Stored records
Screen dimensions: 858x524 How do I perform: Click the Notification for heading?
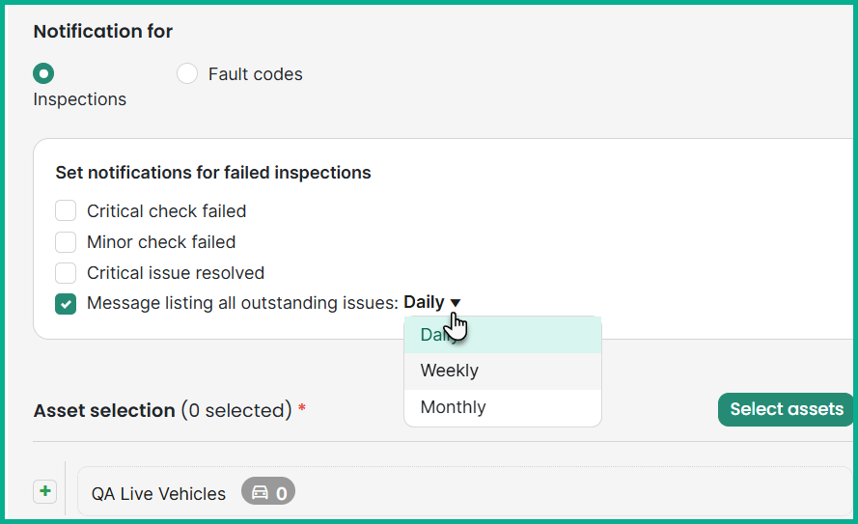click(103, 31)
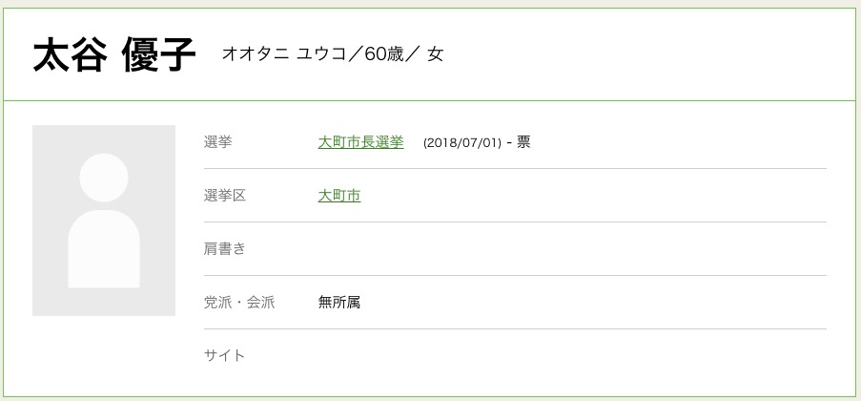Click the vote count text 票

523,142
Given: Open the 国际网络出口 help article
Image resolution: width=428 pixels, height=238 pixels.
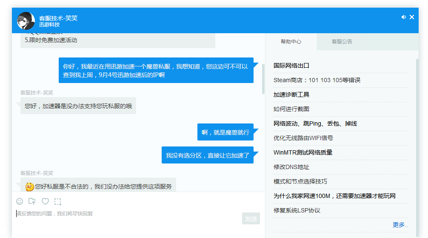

TASK ITEM.
Would you reproduce the lines above exactly, without carrying over the pictures?

EXERCISE RESPONSE.
Screen dimensions: 858x524 How do I perform: Click the Notification for heading?
click(103, 31)
Click the vote count text 票

523,142
Given: Open the 国际网络出口 help article
Image resolution: width=428 pixels, height=238 pixels.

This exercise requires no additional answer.